The dropout rate for females increased from ~3.3% to ~3.8% which (using the exact numbers) was an increase of about 14.6% (not the 12% reported in the NYT article). The dropout rate for males increased from ~2.8% to ~5.0% which (using the exact numbers) was an increase of about 80% as reported.
At least now I understand where these numbers are coming from.
I still don’t buy it. Using dropout numbers instead of finishing numbers makes ratios much larger. An 80% increase in dropout sounds a lot more impressive than a 2% drop in finishing.
And that’s all before we try to compare to other years that might have also had extreme weather. If I had more time or interest I might look at the temperature, humidity, wind speed, wind direction etc for the past 20+ marathons. And then look at differences in dropout/finishing rate for men and women while controlling for weather conditions. That sort of analysis still probably wouldn’t convince me, but it would get closer.

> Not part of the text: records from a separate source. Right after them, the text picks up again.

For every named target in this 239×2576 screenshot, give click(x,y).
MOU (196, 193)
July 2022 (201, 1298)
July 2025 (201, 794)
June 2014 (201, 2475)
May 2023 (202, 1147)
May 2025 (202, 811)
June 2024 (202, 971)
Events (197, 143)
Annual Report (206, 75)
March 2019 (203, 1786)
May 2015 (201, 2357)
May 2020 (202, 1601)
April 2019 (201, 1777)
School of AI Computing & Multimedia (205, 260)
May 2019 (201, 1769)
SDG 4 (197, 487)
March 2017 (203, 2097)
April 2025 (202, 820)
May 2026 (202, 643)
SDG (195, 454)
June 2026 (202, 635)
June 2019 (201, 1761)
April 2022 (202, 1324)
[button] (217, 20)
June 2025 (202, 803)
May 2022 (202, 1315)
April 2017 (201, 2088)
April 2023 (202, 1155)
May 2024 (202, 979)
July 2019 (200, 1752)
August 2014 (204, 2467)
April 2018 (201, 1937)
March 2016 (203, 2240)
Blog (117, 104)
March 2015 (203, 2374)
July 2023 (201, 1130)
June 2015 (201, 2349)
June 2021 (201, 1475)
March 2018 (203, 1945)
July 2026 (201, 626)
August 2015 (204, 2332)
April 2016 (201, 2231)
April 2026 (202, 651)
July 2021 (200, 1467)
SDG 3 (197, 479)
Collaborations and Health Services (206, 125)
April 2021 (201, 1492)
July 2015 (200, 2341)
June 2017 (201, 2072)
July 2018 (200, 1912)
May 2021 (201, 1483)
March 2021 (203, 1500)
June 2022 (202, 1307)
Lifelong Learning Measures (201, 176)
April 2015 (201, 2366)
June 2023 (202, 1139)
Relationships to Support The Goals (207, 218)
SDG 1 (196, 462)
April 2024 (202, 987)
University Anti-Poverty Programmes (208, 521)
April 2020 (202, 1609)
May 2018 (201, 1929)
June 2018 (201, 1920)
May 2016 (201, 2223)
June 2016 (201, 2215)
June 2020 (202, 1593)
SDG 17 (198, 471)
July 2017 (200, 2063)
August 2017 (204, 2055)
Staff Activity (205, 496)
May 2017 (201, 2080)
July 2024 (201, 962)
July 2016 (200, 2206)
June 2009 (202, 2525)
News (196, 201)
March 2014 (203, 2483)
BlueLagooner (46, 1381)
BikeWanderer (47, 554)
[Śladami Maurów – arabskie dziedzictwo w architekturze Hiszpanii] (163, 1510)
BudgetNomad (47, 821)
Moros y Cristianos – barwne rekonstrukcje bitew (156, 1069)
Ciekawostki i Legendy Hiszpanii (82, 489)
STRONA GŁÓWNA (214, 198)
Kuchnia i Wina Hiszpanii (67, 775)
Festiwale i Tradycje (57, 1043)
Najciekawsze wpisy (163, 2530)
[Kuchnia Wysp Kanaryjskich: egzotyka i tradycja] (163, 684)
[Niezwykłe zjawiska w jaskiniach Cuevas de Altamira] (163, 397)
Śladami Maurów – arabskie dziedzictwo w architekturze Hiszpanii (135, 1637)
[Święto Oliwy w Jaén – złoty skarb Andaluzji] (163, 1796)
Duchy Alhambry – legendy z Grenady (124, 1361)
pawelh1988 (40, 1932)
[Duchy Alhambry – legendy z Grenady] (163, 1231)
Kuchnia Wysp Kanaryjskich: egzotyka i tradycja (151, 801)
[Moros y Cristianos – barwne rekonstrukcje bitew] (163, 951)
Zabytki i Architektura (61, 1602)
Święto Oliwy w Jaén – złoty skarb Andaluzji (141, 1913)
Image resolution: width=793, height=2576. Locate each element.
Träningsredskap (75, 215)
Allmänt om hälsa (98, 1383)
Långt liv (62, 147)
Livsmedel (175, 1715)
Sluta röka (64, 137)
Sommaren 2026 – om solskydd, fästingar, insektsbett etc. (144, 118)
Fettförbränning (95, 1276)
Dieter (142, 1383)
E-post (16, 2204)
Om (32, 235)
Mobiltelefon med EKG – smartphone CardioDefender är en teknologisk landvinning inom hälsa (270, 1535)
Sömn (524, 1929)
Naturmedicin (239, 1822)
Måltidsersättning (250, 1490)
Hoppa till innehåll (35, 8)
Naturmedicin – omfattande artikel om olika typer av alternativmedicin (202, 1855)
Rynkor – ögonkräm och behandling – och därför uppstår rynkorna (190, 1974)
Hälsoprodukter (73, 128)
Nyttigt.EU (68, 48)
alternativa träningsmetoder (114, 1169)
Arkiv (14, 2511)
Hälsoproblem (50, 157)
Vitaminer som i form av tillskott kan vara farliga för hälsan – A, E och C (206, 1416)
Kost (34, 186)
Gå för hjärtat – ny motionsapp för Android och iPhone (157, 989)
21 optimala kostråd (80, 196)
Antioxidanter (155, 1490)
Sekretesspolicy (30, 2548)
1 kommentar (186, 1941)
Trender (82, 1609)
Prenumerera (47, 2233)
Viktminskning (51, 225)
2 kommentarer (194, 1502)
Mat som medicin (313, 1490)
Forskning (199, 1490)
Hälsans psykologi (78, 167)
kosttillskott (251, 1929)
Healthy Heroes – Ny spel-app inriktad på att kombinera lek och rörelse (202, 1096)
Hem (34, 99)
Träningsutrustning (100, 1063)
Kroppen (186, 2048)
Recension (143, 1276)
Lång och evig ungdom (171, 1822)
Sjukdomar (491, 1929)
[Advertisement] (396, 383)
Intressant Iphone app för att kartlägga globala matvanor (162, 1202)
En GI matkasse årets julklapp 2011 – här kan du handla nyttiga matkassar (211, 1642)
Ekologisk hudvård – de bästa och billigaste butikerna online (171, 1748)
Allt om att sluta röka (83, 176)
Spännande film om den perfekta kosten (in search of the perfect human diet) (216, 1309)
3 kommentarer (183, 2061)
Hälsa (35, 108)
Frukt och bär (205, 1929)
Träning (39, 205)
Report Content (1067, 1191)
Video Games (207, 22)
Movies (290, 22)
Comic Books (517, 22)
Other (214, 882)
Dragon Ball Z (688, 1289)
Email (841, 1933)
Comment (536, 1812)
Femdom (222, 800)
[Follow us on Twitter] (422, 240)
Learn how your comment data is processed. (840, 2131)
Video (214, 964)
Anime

This article is really frustrating. There are just enough scraps of carefully chosen numbers to make differences seem bigger than they really are. Comparing dropout rates to finishing rates is a bit hacky, and then comparing just two years (as opposed to many) gets even hackier. There’s an interesting hypothesis buried in the article and the data. And if we were to pull data on many marathons, we might get closer to actually being able to test if dropout rates vary by gender according to conditions. But the way the data is presented in the article obscures any actual differences and invites controversy. Audiences are eager for guidance with statistics and math. Tossing around a few numbers without explaining them (or giving a link to the source…) is such poor practice.